Set tasks:
1. According to the personal list, which restaurant is named as a source of orange chicken or mandarin chicken?
2. Write out word for word the entries from the line containing "Task: Tick checkbox for SKU 3052744985 row" up to and including the last line of the entries, leaving out the pictures.

Given passage:
9. i am passionate about leadership development. i LOVE helping people figure out who they are and what they can do with that. especially when they can figure out how they can use who they are to help others and serve God. that's awesome.
10. i'd like to do that for a job.
11. even though they say they are... my church isn't really looking for that right now.
12. other churches are.
13. is an unlucky number.
14. physical activity sucks... but it's necessary to not be fat.
15. i like Chinese food. (specifically orange chicken or madarin chicken from Panda Express or seasame or honey chicken from anywhere.) this is new for me. i've always hated the Chinese and their stupid food. just kidding. i just hated their food. (but now i don't. hence the existence of point ..15.)
16. the past is in the past. leave it there. seriously... everybody always feels the need to dwell on the past. sometimes, it's just not necessary to dig up old skeletons. what we've done does make up who we are... but just because you did something (or things) that were bad, doesn't mean you're bad now. if you learned from it, it could mean you're better off.
17. i don't go to the movies enough.
18. celebrities with bands aren't always a bad thing. (check out Gary Sinese and the Lt. Dan Band sometime. seriously.)

Input:
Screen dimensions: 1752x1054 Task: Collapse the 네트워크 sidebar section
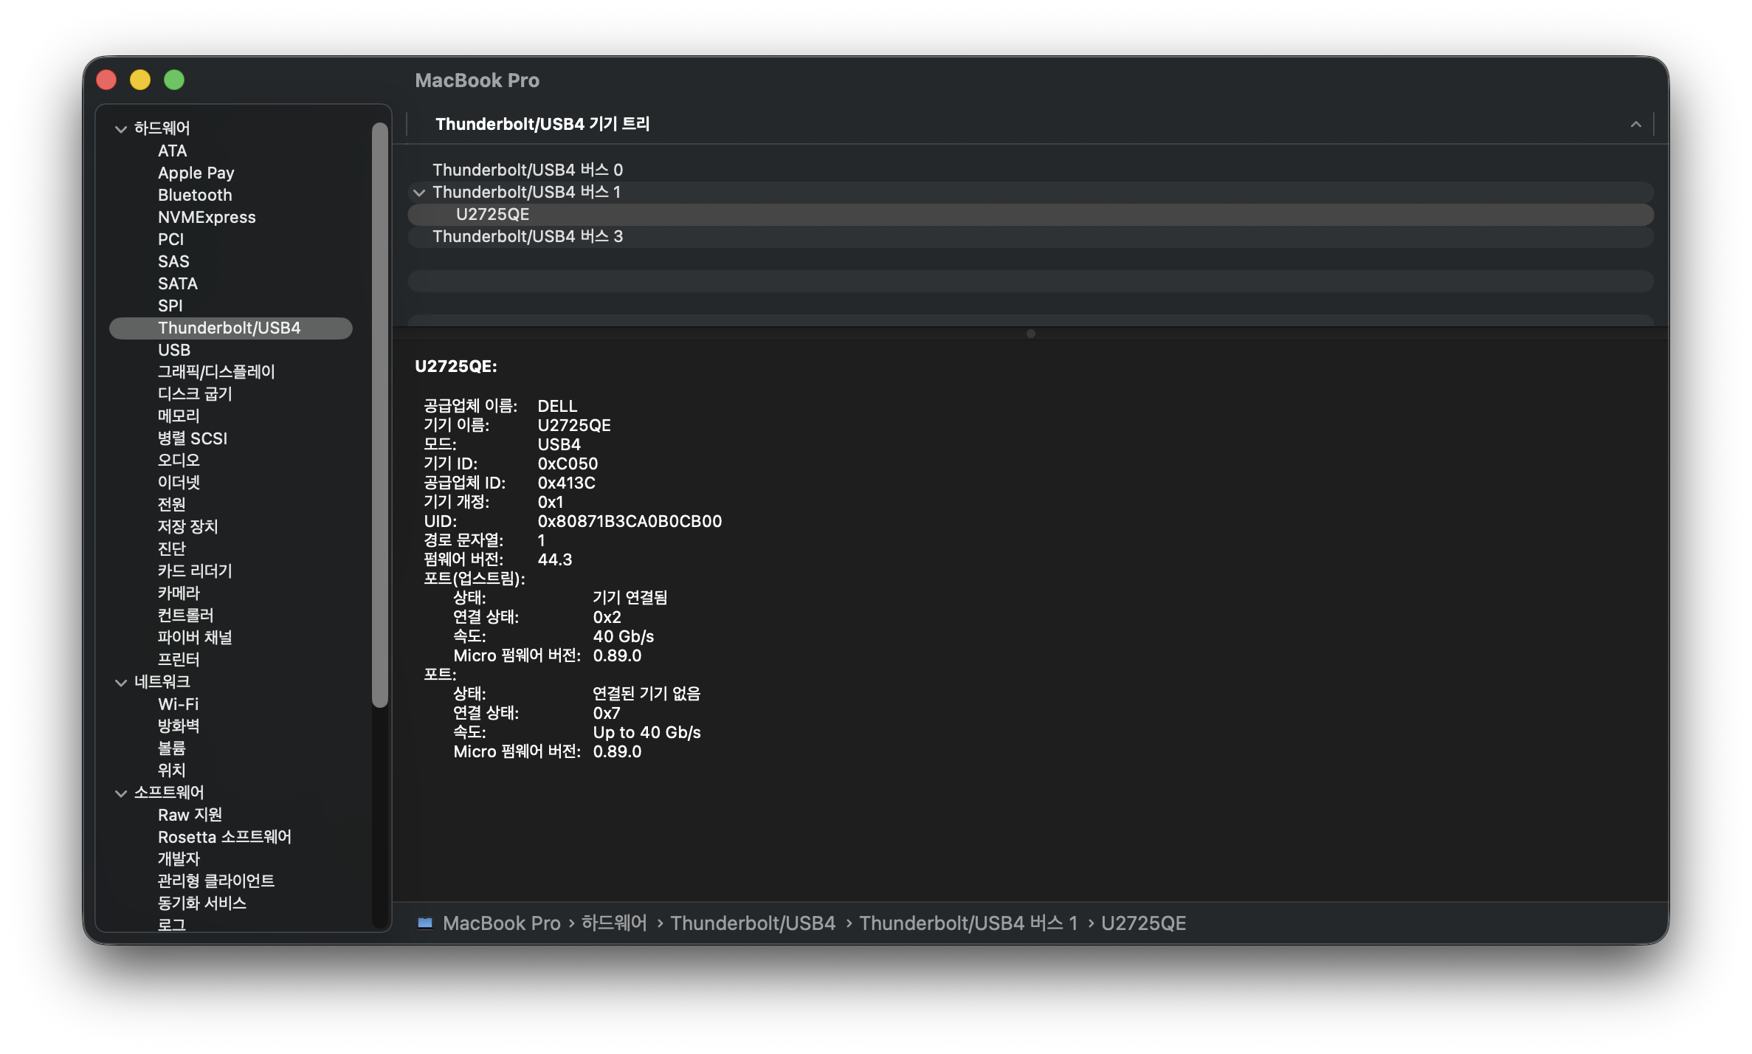121,683

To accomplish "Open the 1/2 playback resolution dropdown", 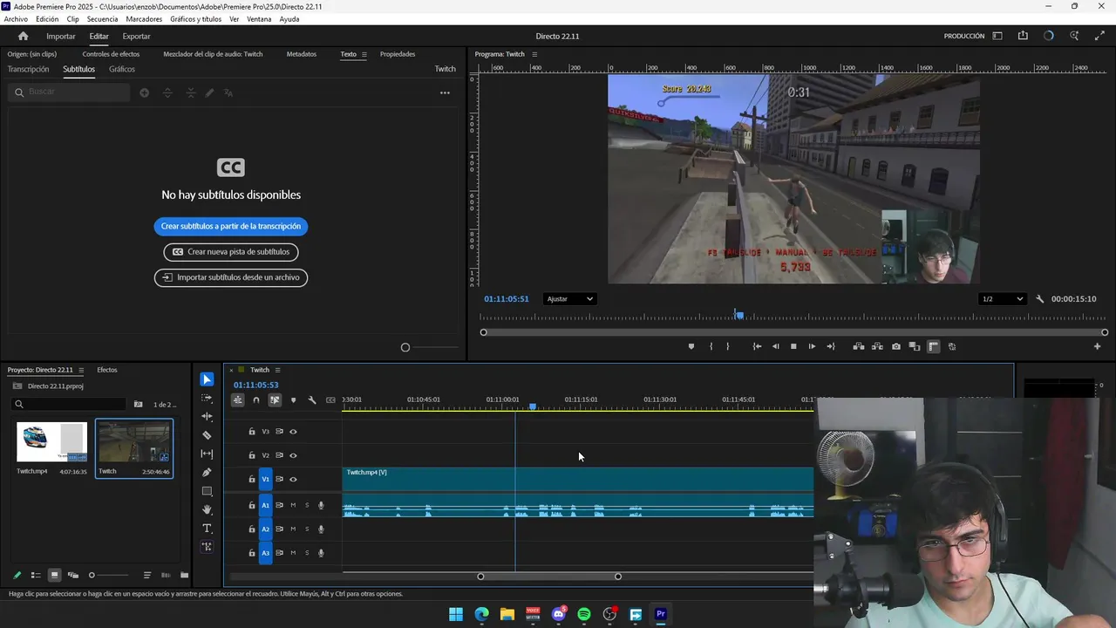I will point(1002,298).
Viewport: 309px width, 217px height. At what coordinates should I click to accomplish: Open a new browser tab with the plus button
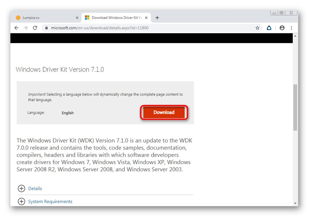pyautogui.click(x=157, y=17)
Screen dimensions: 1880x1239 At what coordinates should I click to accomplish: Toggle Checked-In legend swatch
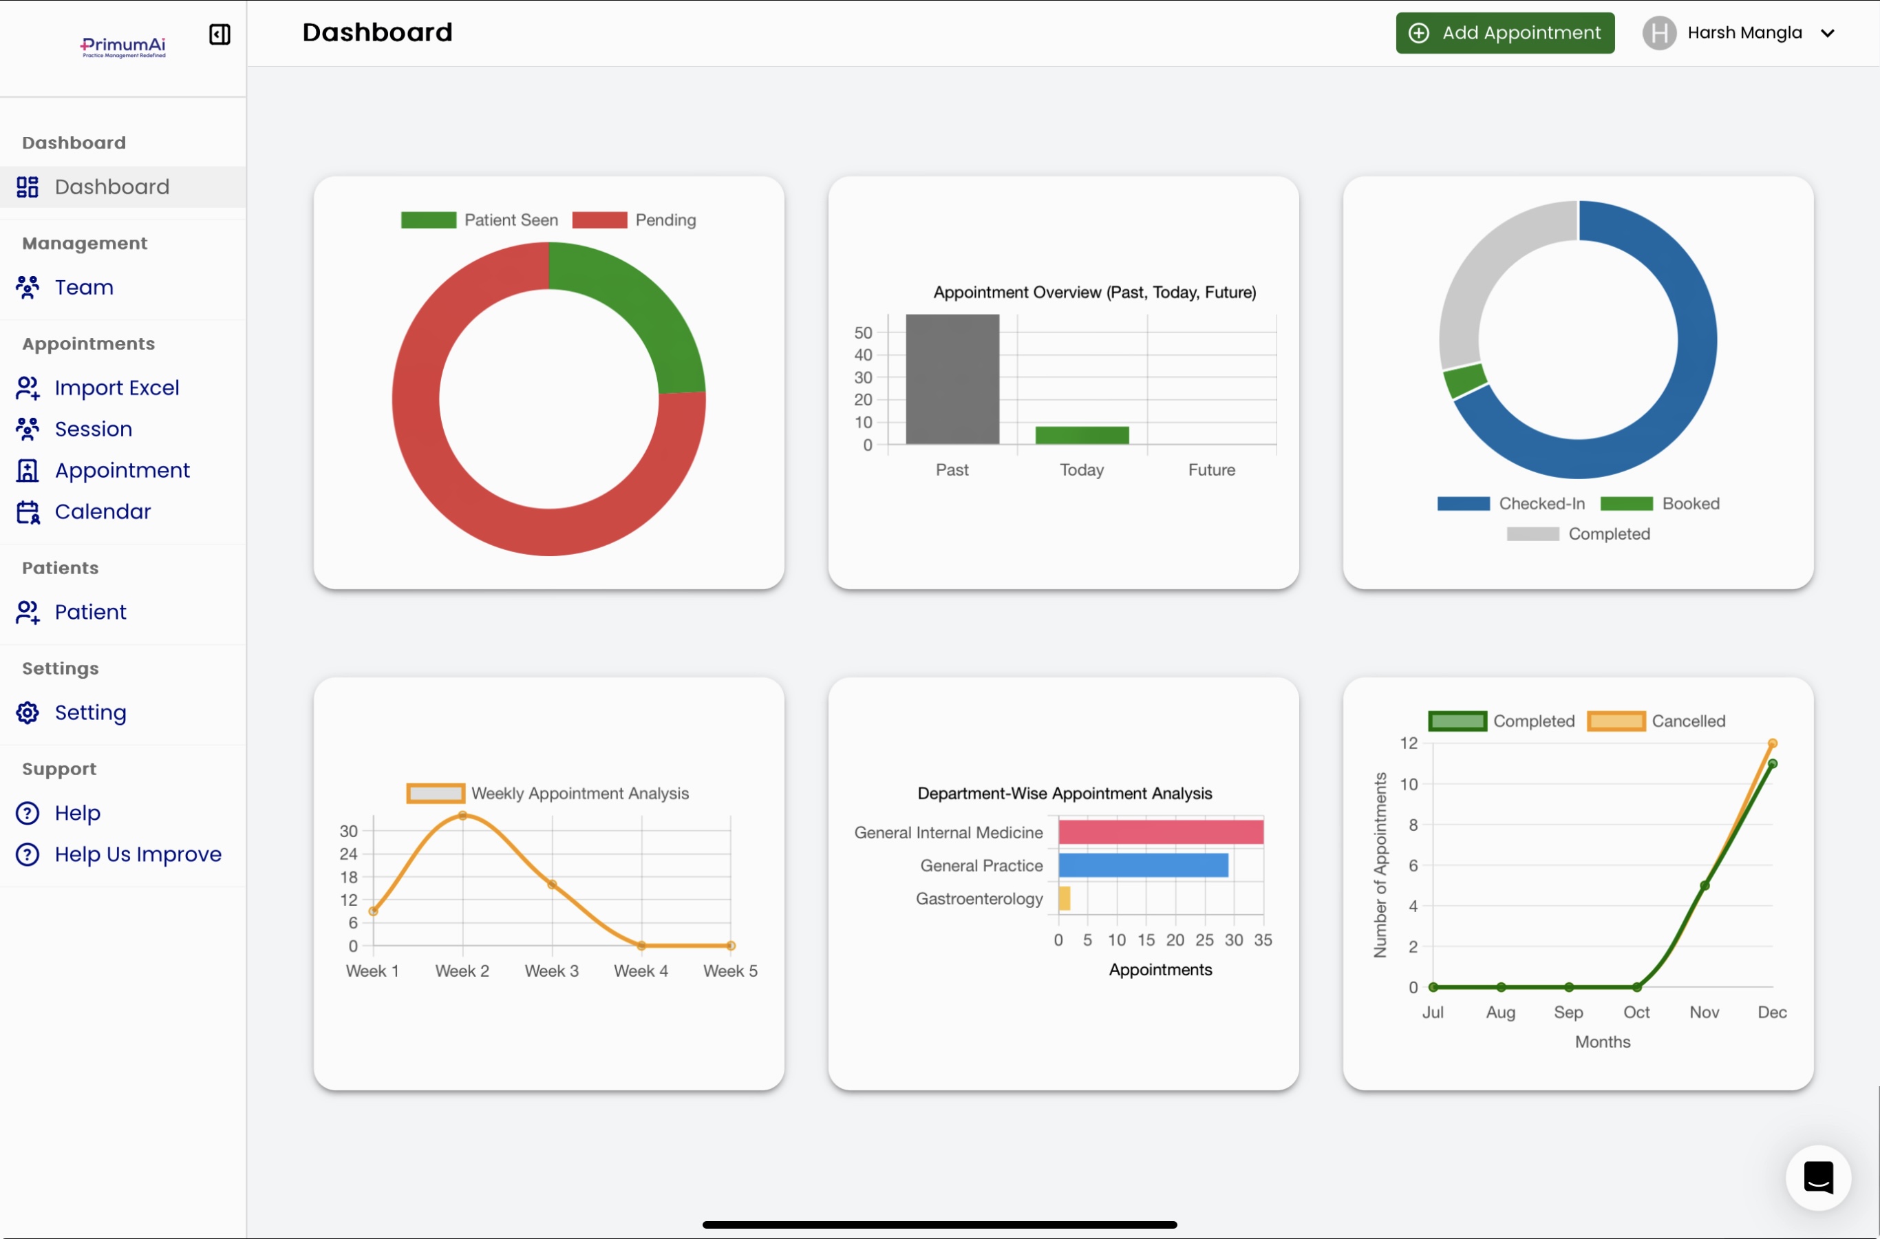1463,504
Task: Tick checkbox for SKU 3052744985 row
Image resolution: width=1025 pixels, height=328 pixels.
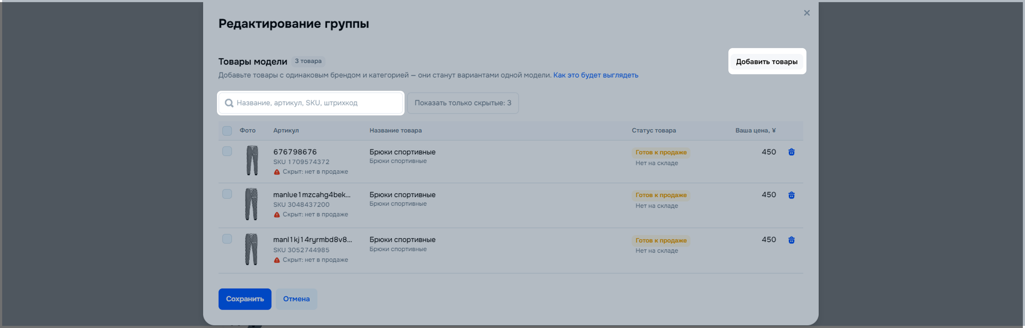Action: coord(227,239)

Answers below:
1. Panda Express

2.
Task: Tick checkbox for SKU 3052744985 row
Image resolution: width=1025 pixels, height=328 pixels.
Action: coord(227,239)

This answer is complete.